• **WHAT IS REQUIRED**
Output every line from the one containing "Where should I" through the end of the material below, inclusive, as a numbered list. Skip blank lines and leave out the pictures.

• **Stored items from a collection**
====
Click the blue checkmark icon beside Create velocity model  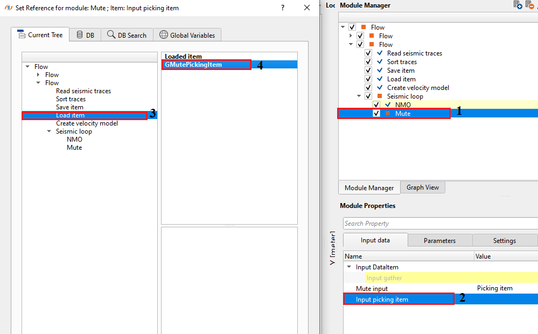tap(380, 88)
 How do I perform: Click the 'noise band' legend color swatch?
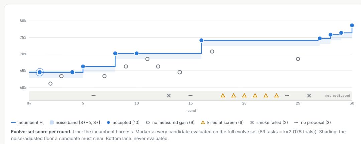click(52, 122)
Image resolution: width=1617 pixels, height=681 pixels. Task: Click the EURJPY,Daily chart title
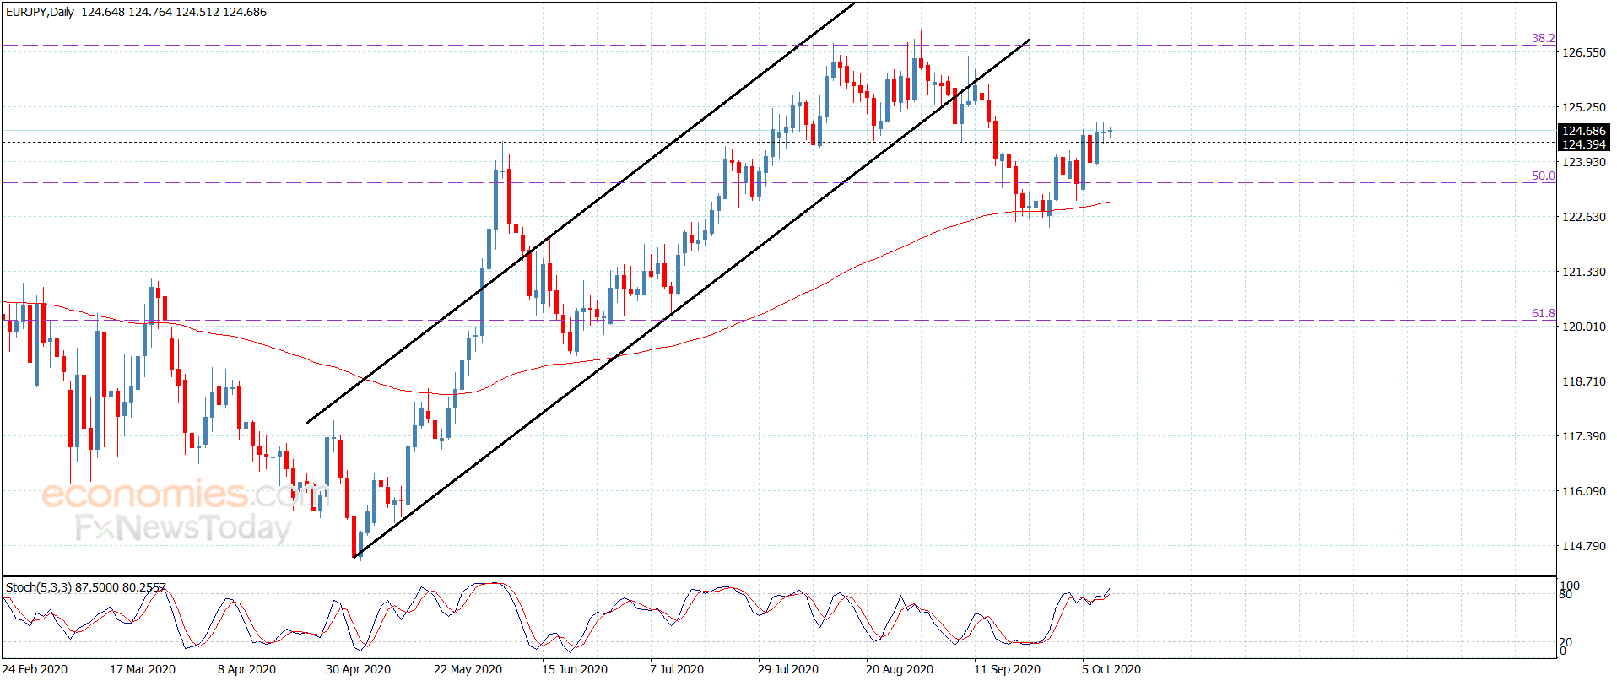(x=40, y=12)
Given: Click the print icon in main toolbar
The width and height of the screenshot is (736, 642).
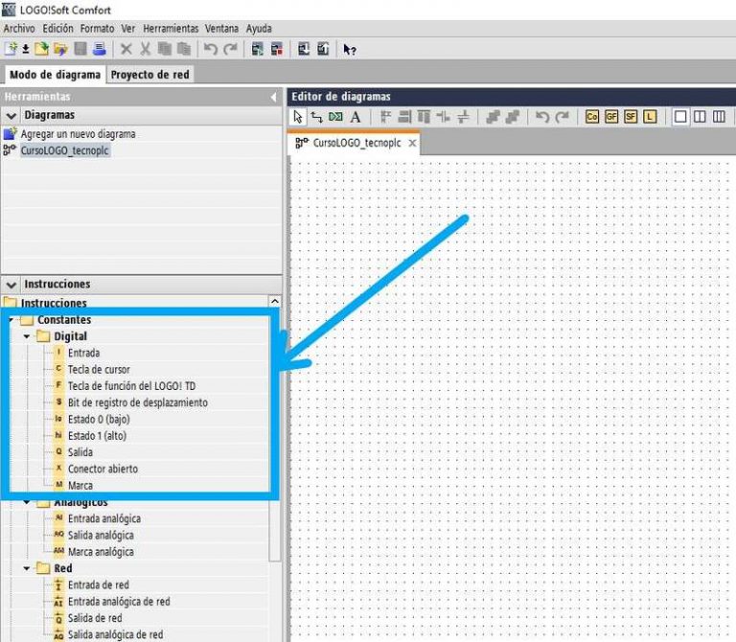Looking at the screenshot, I should [x=99, y=49].
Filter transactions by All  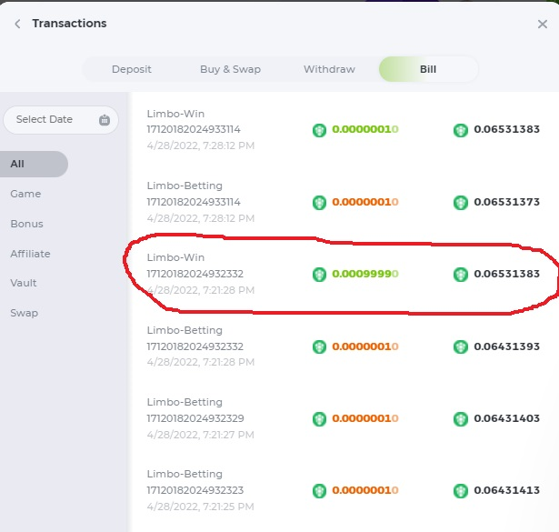coord(35,165)
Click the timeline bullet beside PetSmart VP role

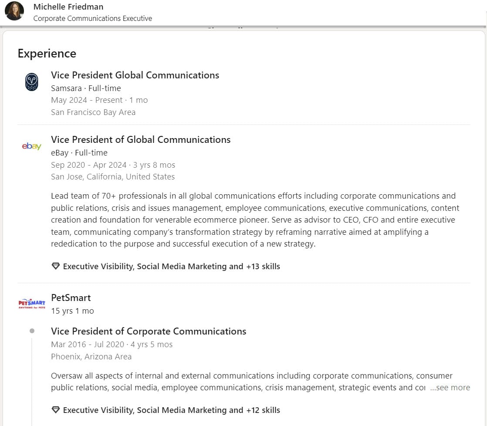(32, 331)
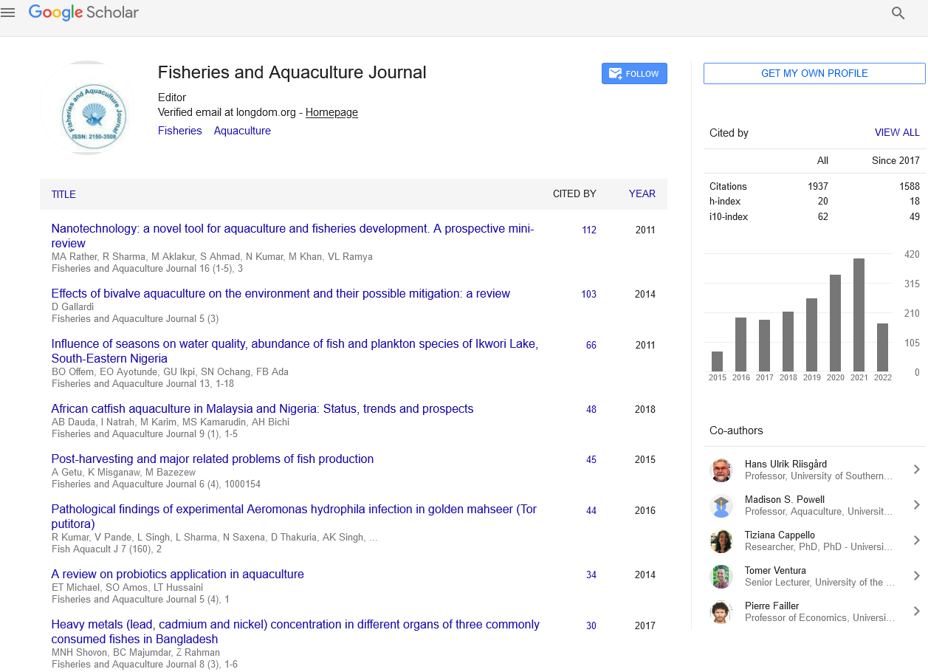Open the hamburger menu icon
928x672 pixels.
[8, 13]
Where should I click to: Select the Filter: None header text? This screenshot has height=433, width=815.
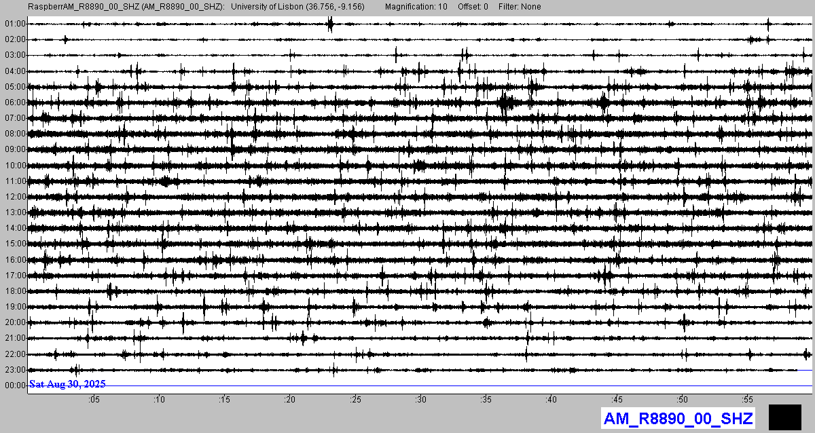pos(520,7)
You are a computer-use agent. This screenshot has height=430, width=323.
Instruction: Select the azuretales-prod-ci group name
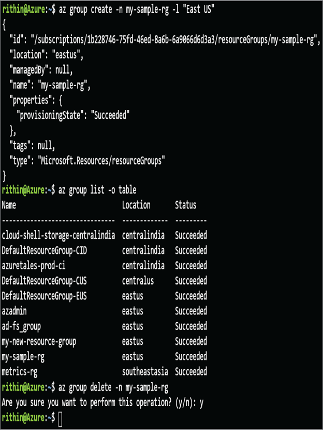point(34,266)
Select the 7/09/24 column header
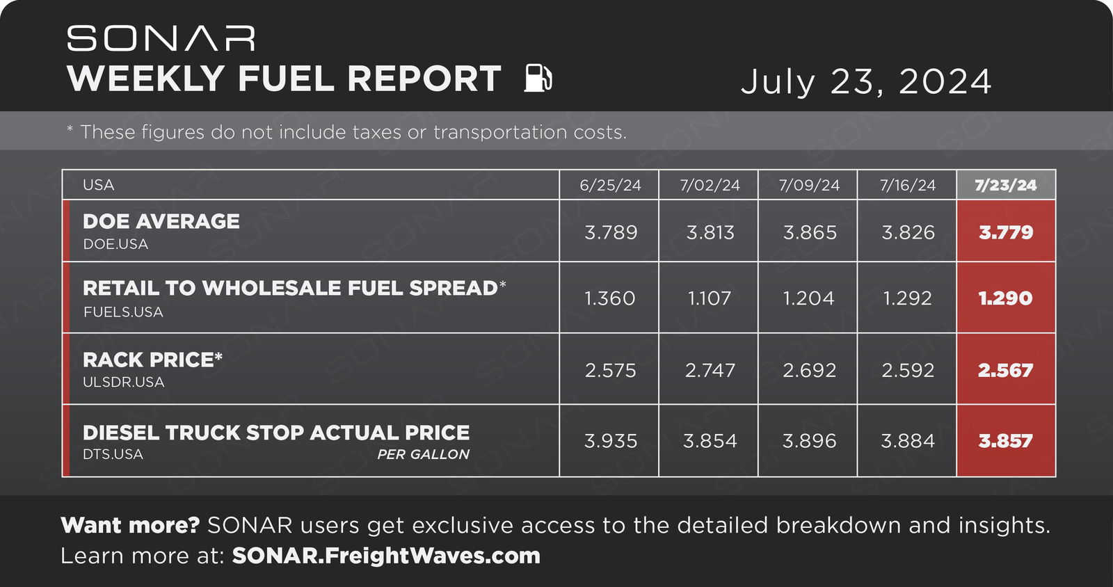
====
• **TASK ANSWER**
1. Where should I click to: Select the Filter: None header text? This screenshot has height=433, width=815.
2. pos(520,7)
3. You are a computer-use agent. This screenshot has height=430, width=323.
4. Instruction: Select the azuretales-prod-ci group name
5. point(34,266)
6. Select the 7/09/24 column header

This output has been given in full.